Fürstbischof Georg Kardinal von Kopp ließ die Dampfsäge zu Beginn des 20. Jahrhunderts abbrechen und ab 1903 dort ein von einem Park mit Rhododendren, Zierbäumen, Felsen und stilvollen Sitzgelegenheiten umgebenes Ausflugsrestaurant mit Pension errichten. Das aufwändige und repräsentative Obergeschoss für den Tanzsaal wurde in den Jahren 1906–07 fertiggestellt. Das nach dem Kardinal als Georgs-Halle benannte Lokal war von Anfang an elektrifiziert.

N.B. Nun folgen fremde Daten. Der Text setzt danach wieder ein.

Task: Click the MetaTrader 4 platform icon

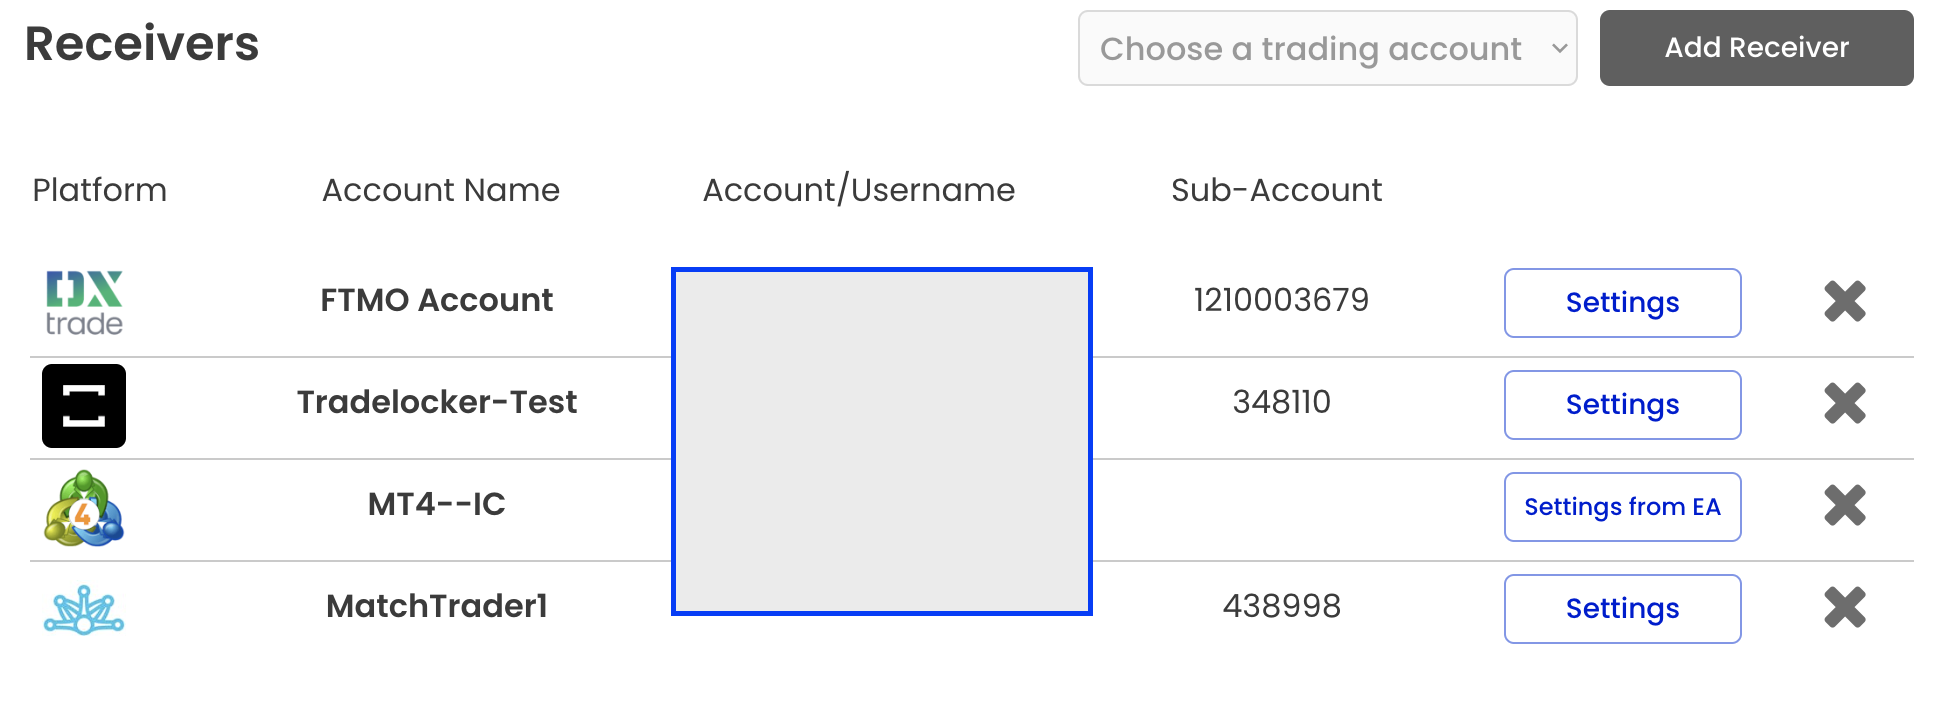Action: 84,508
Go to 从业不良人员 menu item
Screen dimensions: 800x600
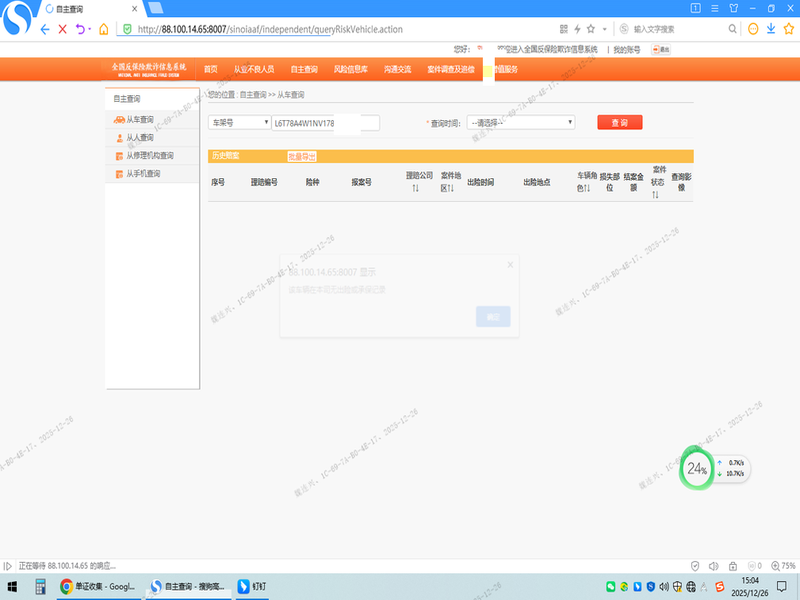pyautogui.click(x=254, y=69)
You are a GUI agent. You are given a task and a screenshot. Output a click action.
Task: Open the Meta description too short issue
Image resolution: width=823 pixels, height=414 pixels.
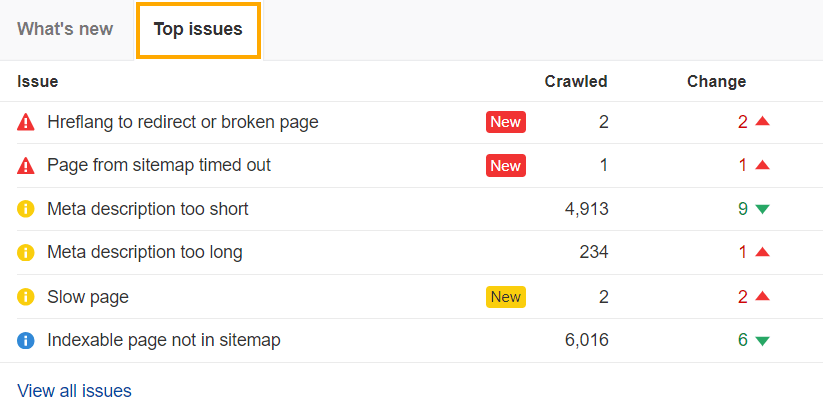[x=148, y=209]

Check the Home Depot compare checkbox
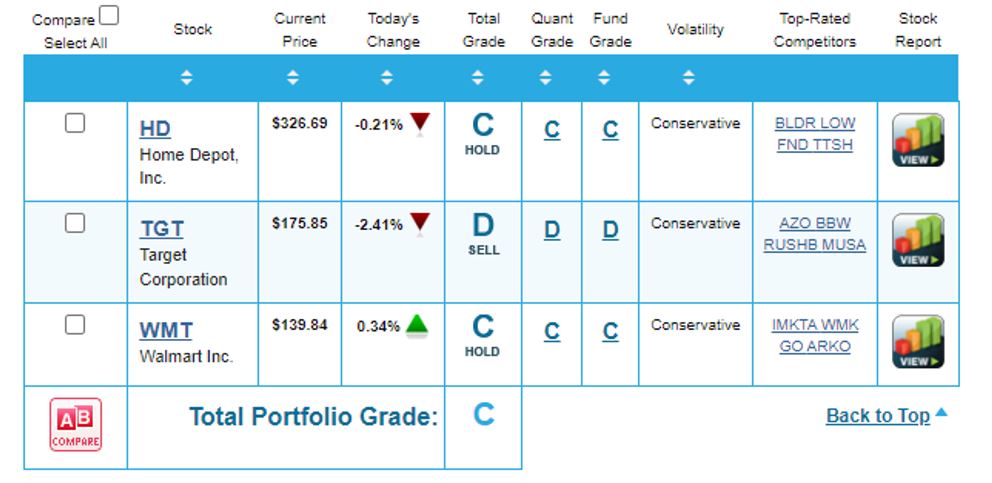[75, 123]
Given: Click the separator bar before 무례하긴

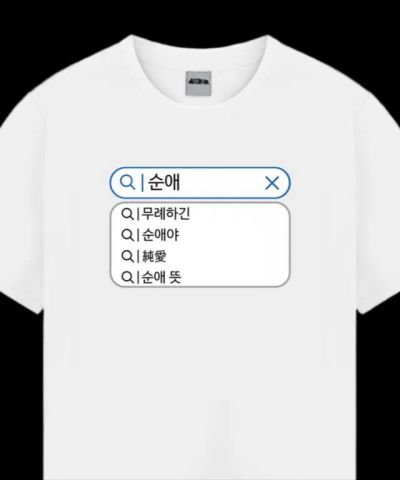Looking at the screenshot, I should pyautogui.click(x=137, y=214).
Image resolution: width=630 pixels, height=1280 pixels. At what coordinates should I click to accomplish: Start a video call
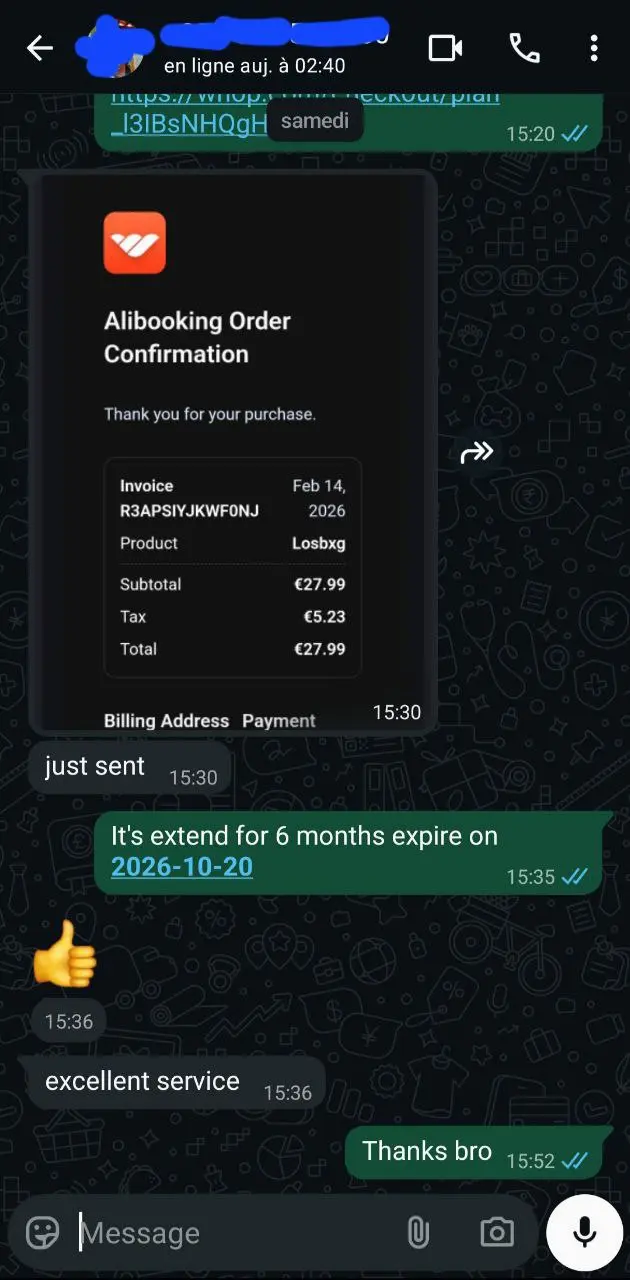[446, 48]
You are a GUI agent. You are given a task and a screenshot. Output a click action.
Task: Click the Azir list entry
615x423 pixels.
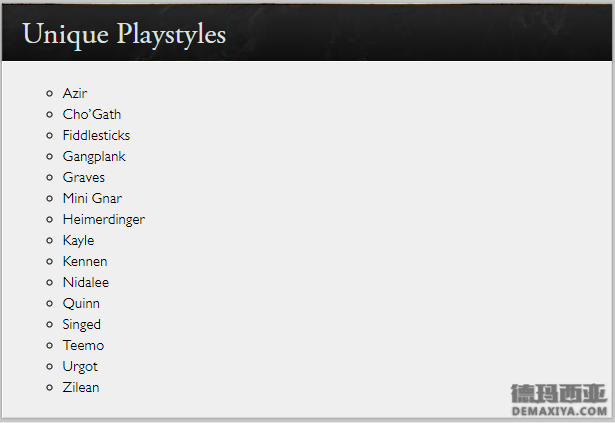coord(75,93)
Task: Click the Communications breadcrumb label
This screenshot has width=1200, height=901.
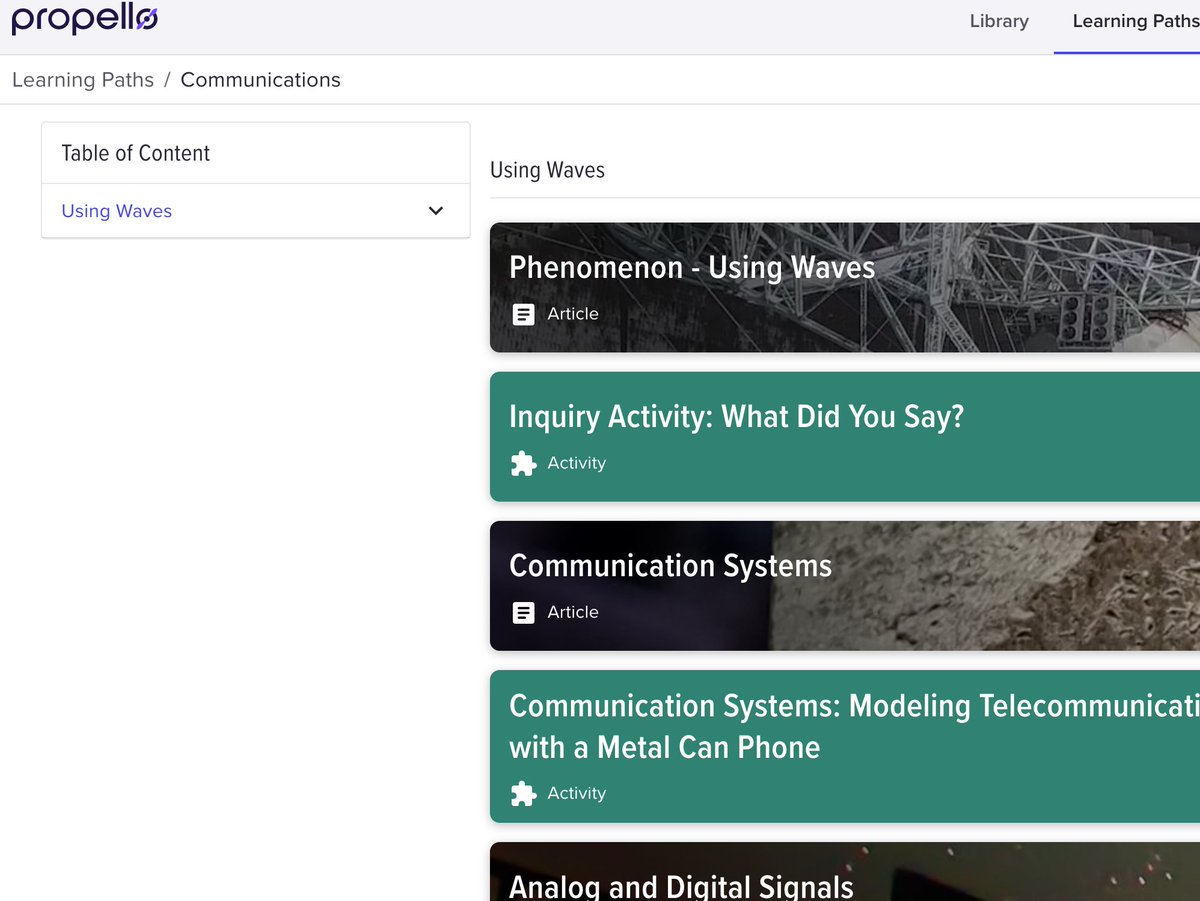Action: 260,79
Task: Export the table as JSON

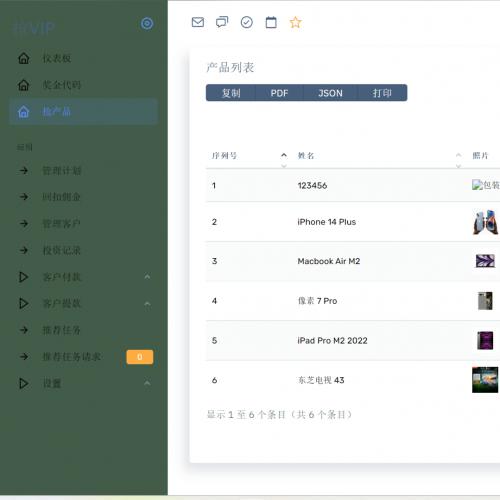Action: point(330,93)
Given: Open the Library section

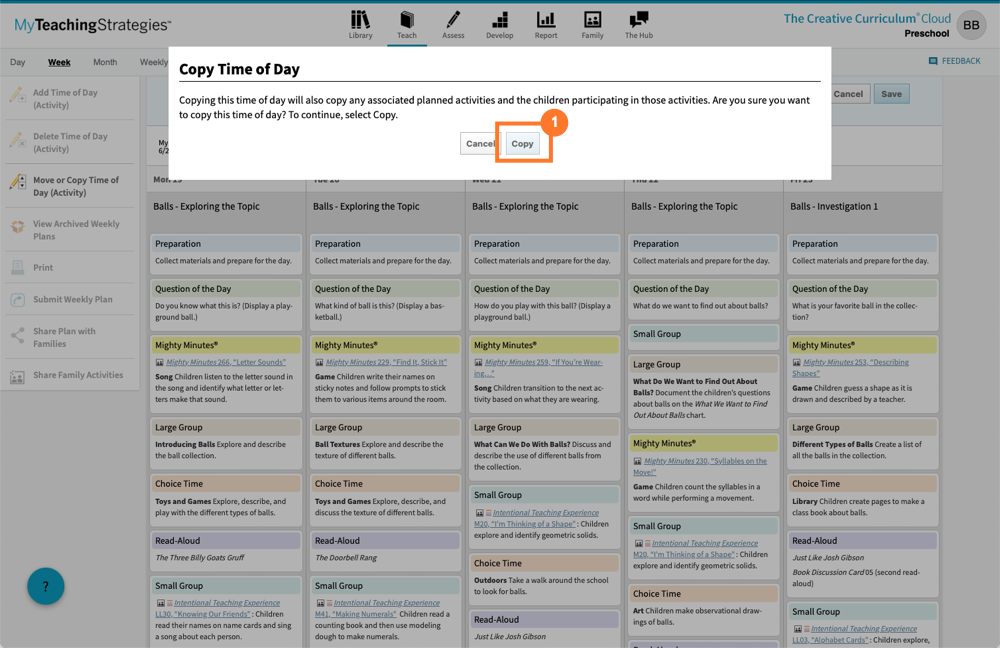Looking at the screenshot, I should coord(360,23).

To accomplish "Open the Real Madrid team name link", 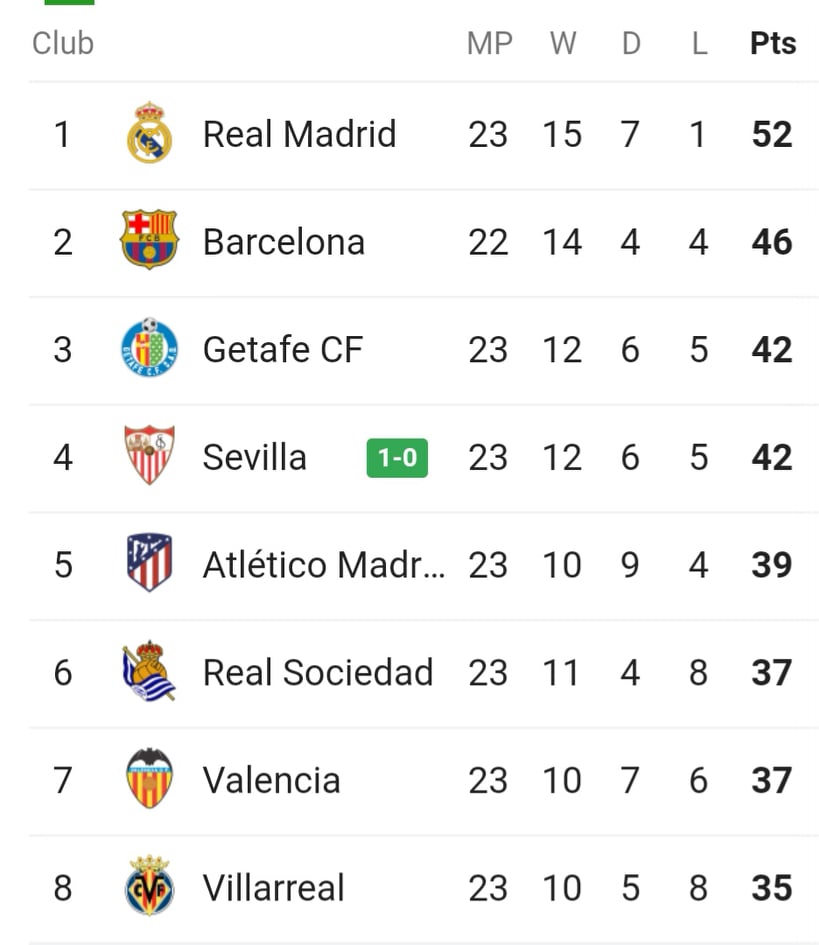I will coord(300,134).
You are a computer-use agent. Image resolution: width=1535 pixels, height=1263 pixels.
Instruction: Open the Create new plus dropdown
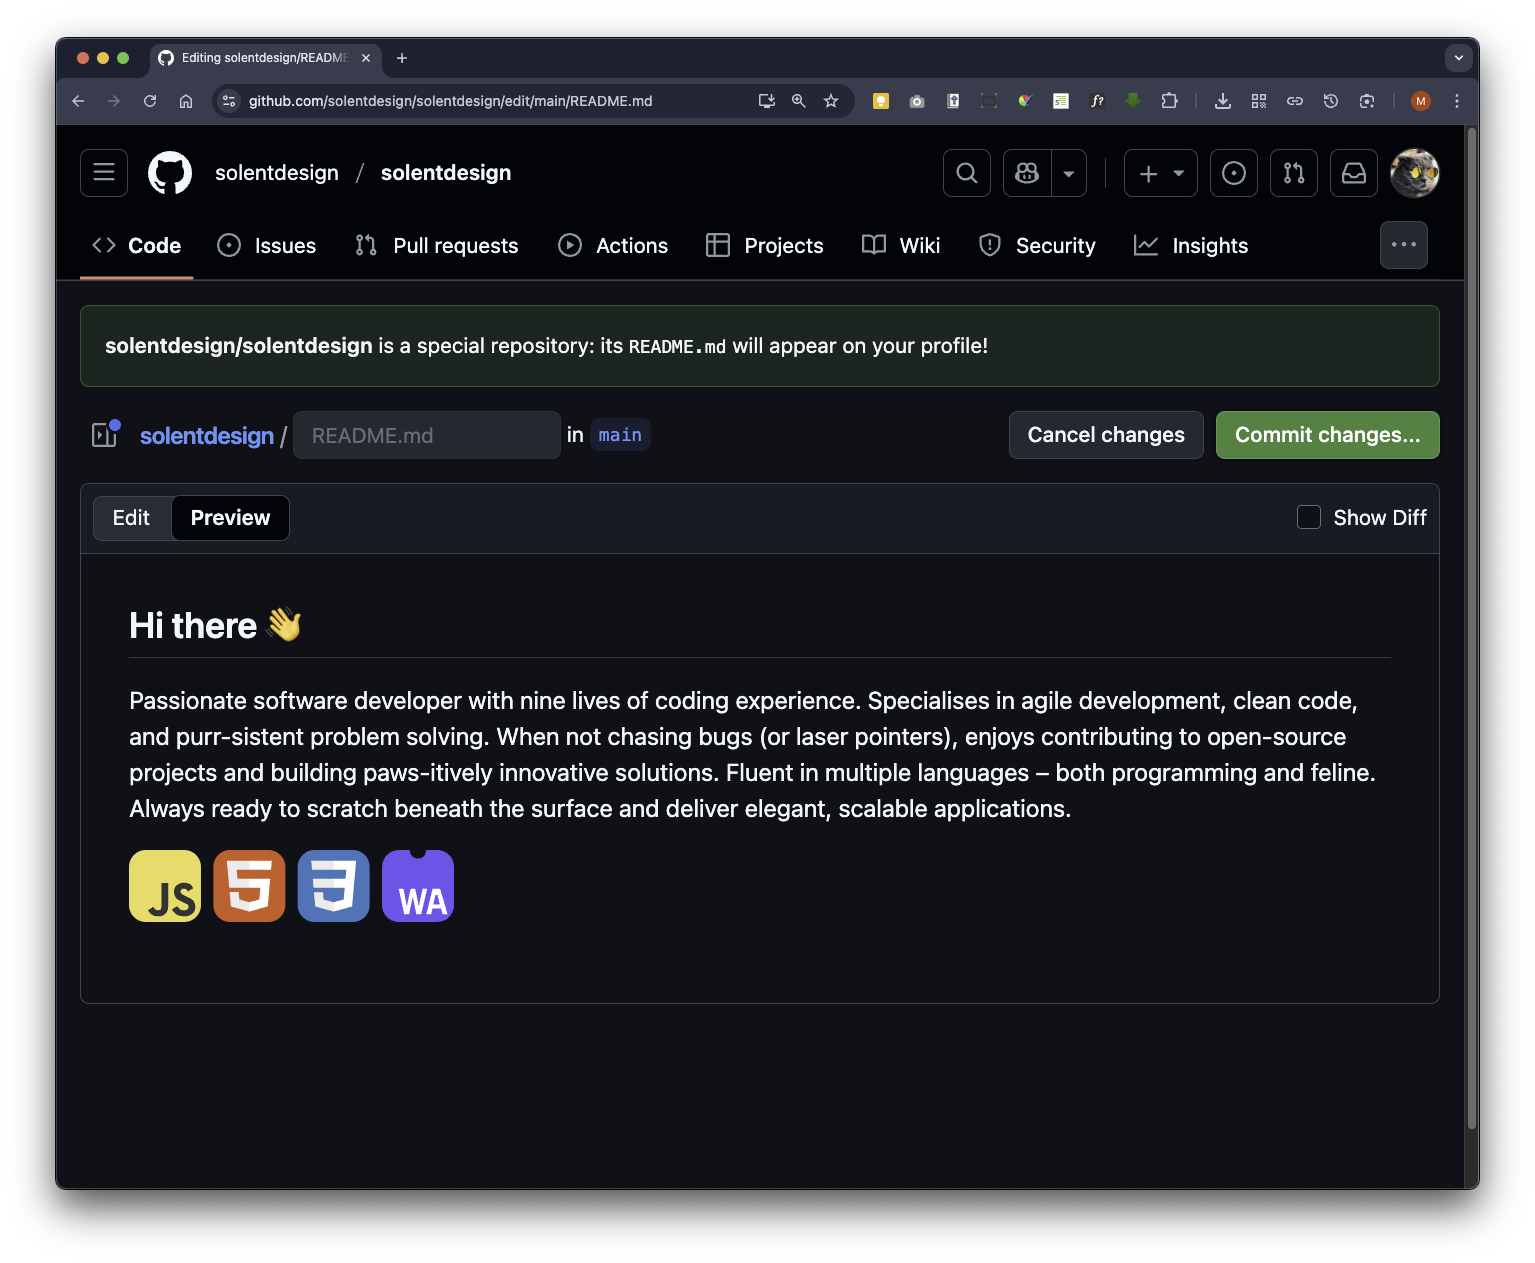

Auch das auf der anderen Straßenseite gelegene Beamtenwohnhaus ließ Kopp zum Gasthaus umgestalten und an seiner rechten Seite ein Stallburschenhaus sowie einen Pferdestall anbauen. In der Bäckerei wurde 1906 das Lokal „Jägerstube“ eingerichtet. Die Objekte waren betrieblich miteinander verbunden. Die Gaststätten- und Schankkonzession wurde dem Bistum am 17. Dezember 1906 erteilt.
Georgs Halle entwickelte sich zu einem beliebten Ausflugsziel der Bewohner des Städtchen Jauernig und der umliegenden Dörfer. Vor dem Eingang zum Grund wurden weitere Häuser errichtet – es entstand die Sommerfrische Krebsgrund; zusammen mit Georgs Halle wurden im Krebsgrund insgesamt fünf Schankhäuser bzw. Restaurants bewirtschaftet. Samstags fanden in Georgs Halle Vergnügen statt, sonntags Tanztee. Der Zweite Weltkrieg brachte den Ausflugsverkehr und die Tanzveranstaltungen zum Erliegen. Nach dem Kriegsende und der Vertreibung der Deutschen aus der Tschechoslowakei wurden die Veranstaltungen in Georgs Halle, die nun den tschechischen Namen Tančírna (Tanzboden) erhielt, durch den Vorkriegspächter Alois Měsíc aus Bystřice pod Hostýnem wieder aufgenommen. Dies änderte sich 1954, als die nach wie vor im Eigentum der römisch-katholischen Kirche befindliche Tančírna verstaatlicht und in die Rechtsträgerschaft des Bezirksnationalausschusses Jeseník, Abteilung Schulwesen, übertragen wurde. Für ein halbes Jahrhundert blieb die Tančírna danach für die Öffentlichkeit unzugänglich.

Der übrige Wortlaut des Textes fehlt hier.